* _INSTRUCTIONS FOR THE TASK_
Reproduce only the lines below from the line containing "This screenshot has height=517, width=1024." to the line containing "750x500 pixels. How", exactly as written, with both end lines kept. Omit the pictures.

* _RECORD SET_
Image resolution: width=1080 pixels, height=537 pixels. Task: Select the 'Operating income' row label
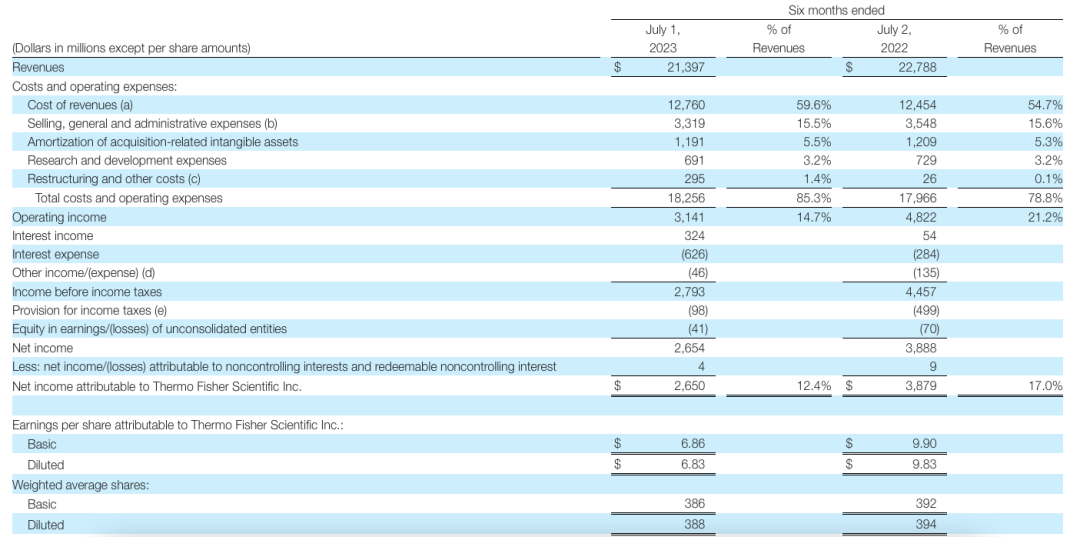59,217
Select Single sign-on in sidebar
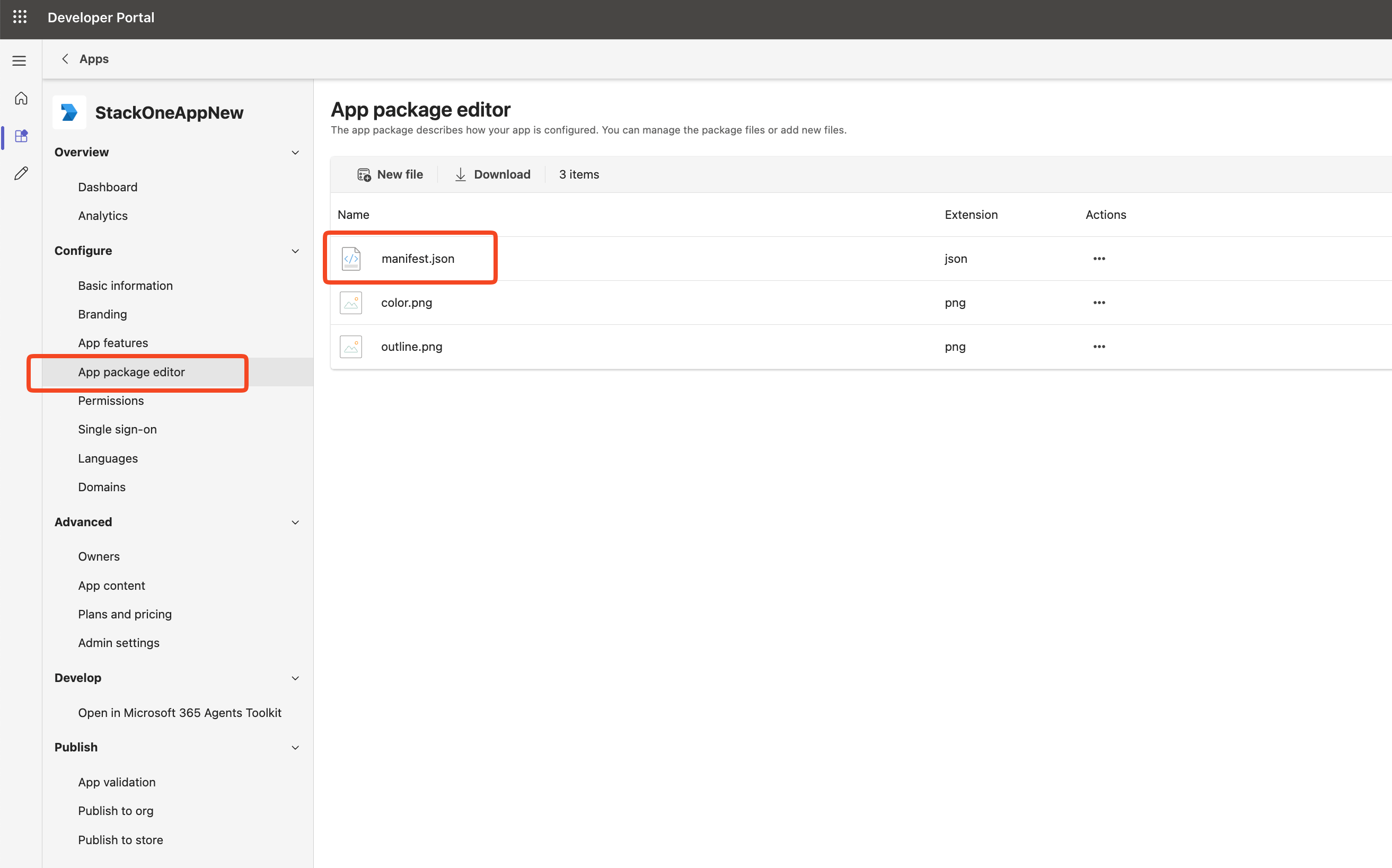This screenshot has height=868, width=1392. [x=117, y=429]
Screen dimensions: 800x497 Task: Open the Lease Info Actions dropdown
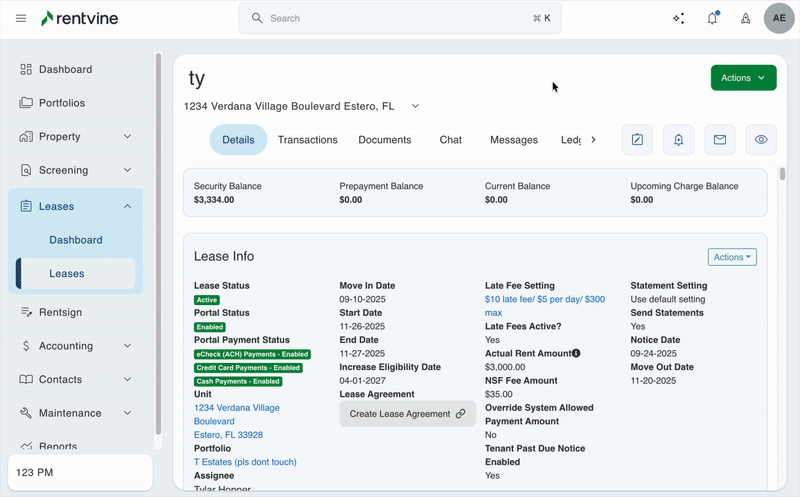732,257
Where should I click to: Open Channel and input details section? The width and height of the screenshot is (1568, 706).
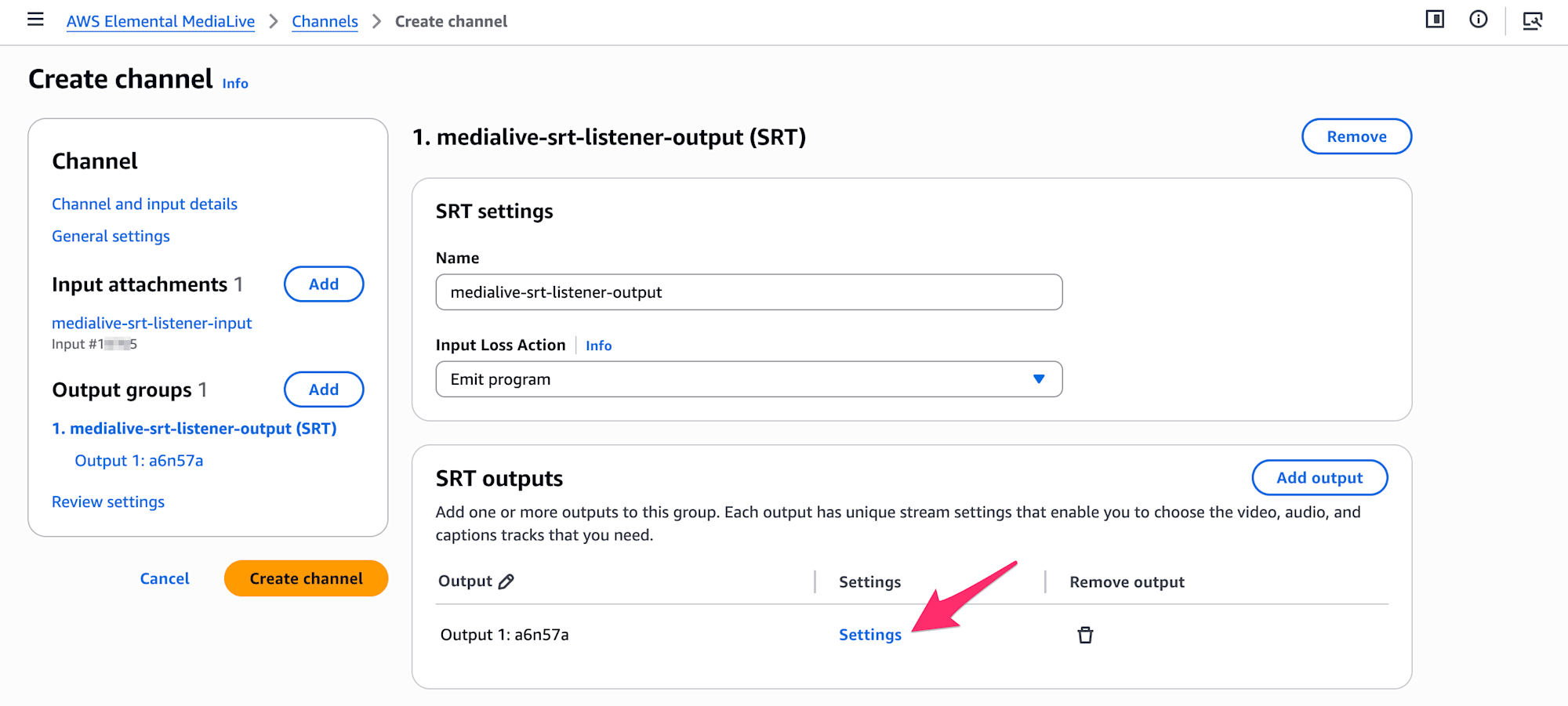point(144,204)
* * *
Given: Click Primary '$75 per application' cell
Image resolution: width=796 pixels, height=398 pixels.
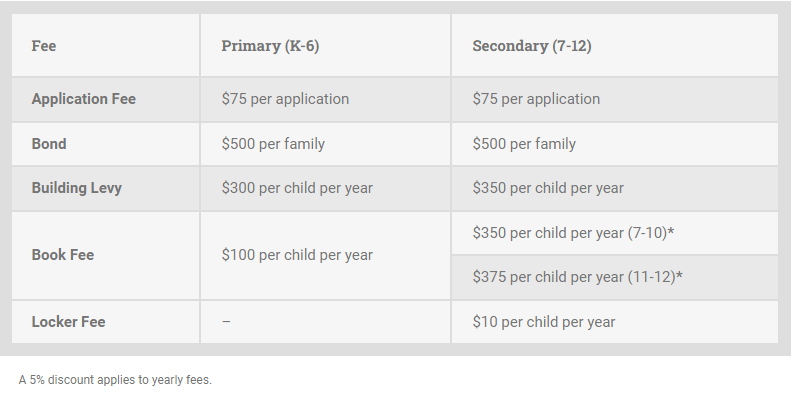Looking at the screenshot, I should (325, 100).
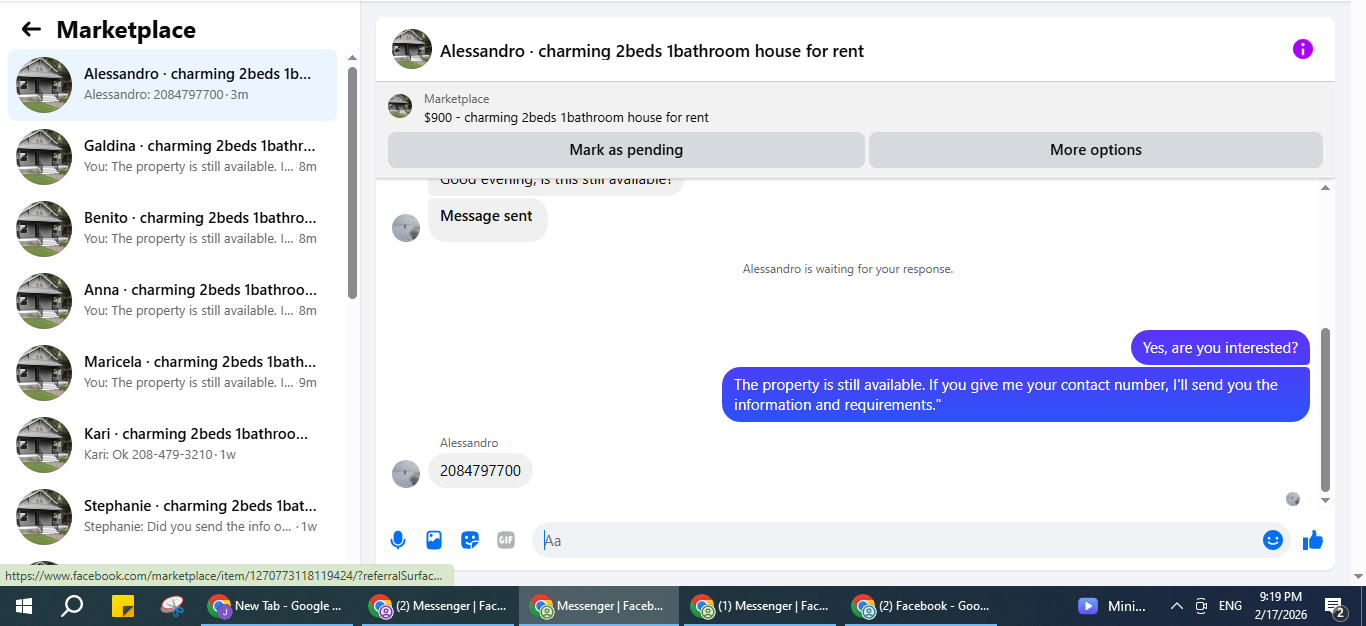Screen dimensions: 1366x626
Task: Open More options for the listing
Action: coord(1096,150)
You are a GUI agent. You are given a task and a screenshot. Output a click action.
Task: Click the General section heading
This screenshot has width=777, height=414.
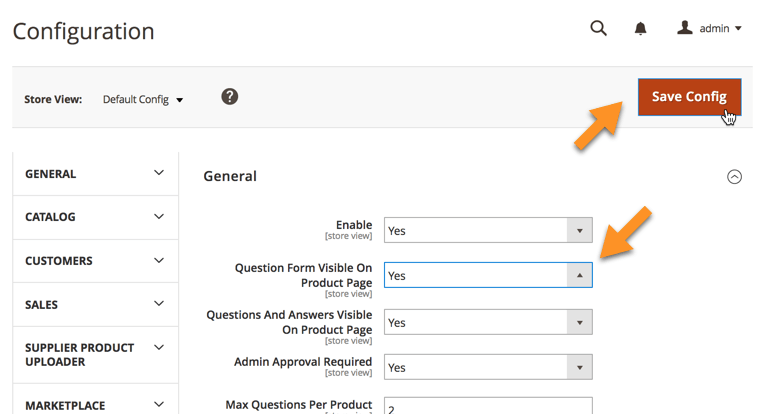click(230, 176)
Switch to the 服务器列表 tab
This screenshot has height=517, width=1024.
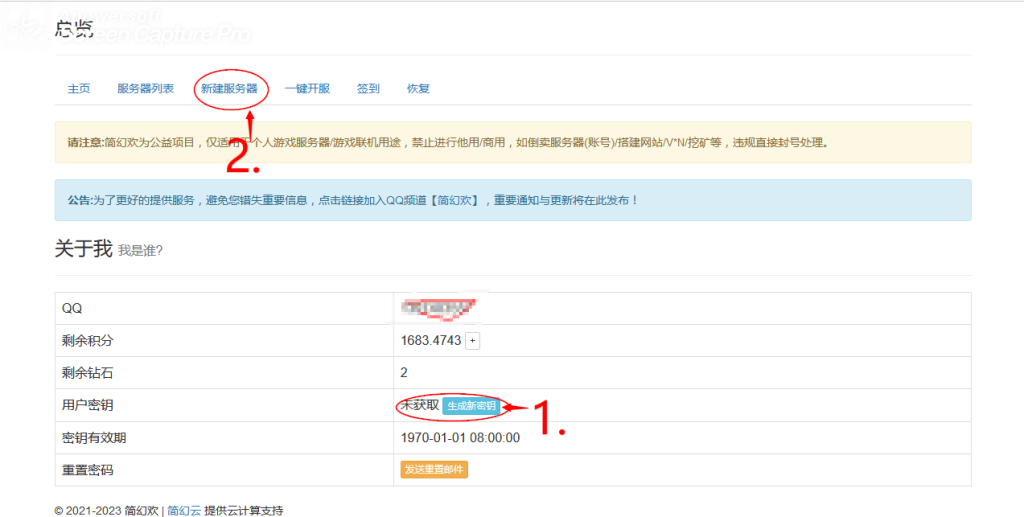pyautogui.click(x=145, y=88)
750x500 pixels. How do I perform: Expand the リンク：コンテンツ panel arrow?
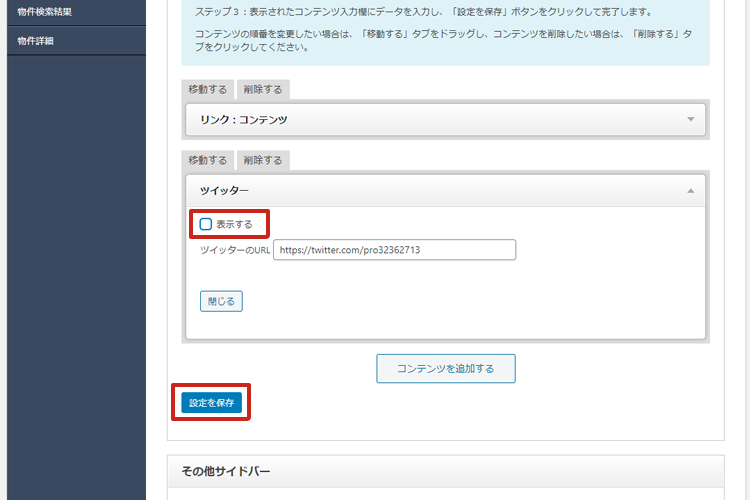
...
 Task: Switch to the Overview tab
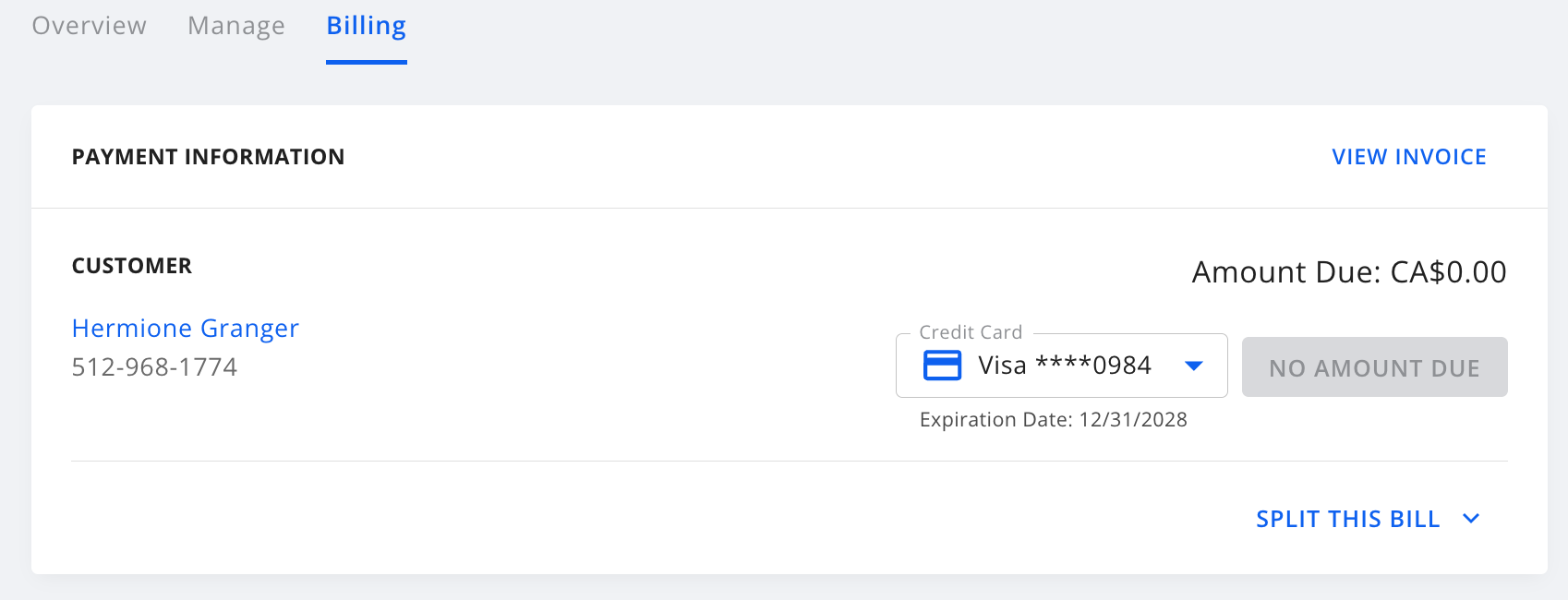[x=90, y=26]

* _WRITTEN SOLUTION_
This screenshot has height=517, width=1024.
pyautogui.click(x=145, y=88)
750x500 pixels. How do I perform: Expand the リンク：コンテンツ panel arrow?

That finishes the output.